Source records:
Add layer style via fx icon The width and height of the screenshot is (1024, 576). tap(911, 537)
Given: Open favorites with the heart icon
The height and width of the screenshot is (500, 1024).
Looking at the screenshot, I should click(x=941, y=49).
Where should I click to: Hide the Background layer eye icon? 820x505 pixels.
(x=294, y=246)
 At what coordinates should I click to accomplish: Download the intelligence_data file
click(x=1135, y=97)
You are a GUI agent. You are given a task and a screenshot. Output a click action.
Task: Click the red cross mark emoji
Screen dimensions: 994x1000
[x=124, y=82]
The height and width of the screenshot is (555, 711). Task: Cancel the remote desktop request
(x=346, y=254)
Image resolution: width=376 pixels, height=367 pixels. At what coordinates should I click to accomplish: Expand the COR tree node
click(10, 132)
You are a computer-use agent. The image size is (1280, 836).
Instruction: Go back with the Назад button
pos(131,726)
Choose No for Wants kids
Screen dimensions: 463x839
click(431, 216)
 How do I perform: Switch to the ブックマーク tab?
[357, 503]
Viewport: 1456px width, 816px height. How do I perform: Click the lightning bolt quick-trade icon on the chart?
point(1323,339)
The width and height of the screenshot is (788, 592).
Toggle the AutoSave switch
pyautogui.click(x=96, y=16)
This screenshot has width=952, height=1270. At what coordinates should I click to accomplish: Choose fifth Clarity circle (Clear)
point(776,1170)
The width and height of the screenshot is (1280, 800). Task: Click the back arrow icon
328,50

» **EXERCISE DESCRIPTION**
Working down from the line that contains "The width and height of the screenshot is (1280, 800).", retype each line exactly through the last line of the data, and give nothing else.

» **RESPONSE**
The width and height of the screenshot is (1280, 800). Task: Click the back arrow icon
328,50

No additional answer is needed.